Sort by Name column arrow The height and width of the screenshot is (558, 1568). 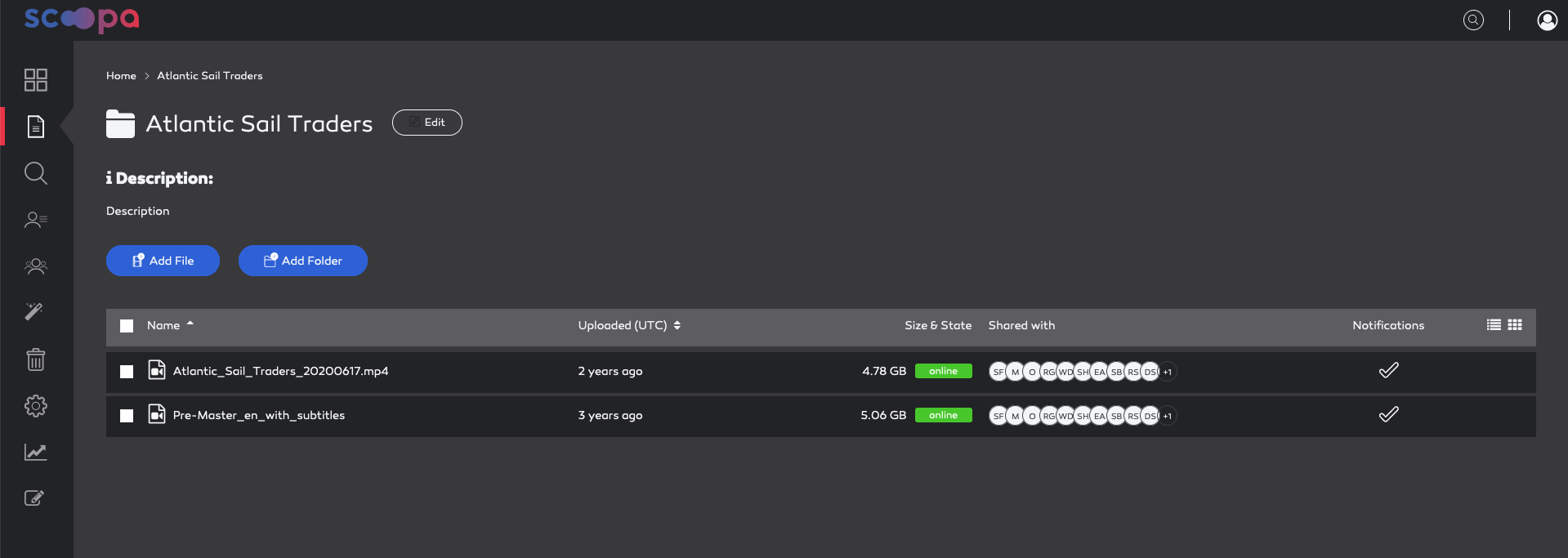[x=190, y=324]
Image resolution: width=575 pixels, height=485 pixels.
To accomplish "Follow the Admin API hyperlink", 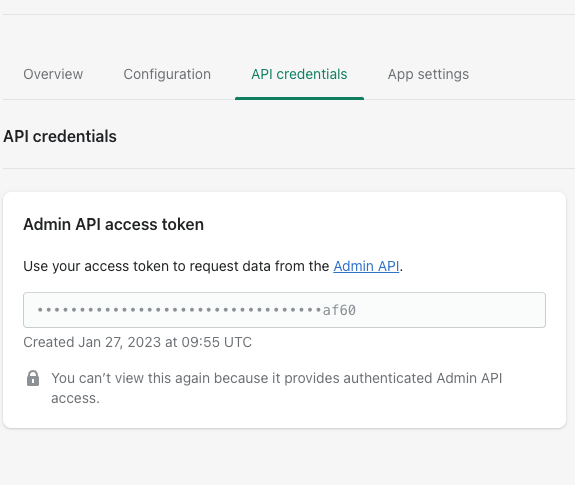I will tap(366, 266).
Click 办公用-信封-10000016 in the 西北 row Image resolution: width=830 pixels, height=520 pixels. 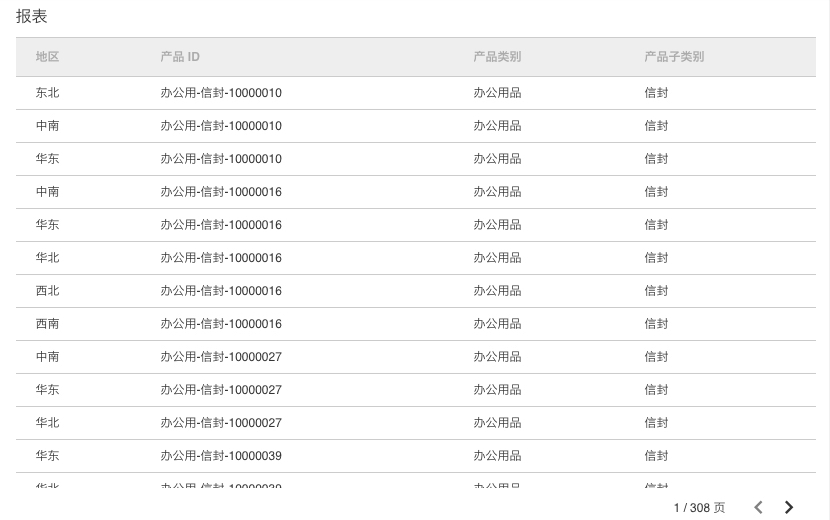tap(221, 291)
┄┄┄┄┄┄
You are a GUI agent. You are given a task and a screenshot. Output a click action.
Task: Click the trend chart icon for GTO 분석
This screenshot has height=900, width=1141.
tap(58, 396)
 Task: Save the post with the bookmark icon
┄┄┄┄┄┄
WORK TO BE COMPLETED: Can you output the lines from the one with "You are a GUI" up to and including the one with "Task: Save the post with the bookmark icon", reproducing each exactly as it appears?

RESULT OF THE TASK:
You are a GUI agent. You are given a task and a screenshot. Output a click action.
Task: Click the trend chart icon for GTO 분석
This screenshot has height=900, width=1141.
tap(58, 396)
 Task: Save the post with the bookmark icon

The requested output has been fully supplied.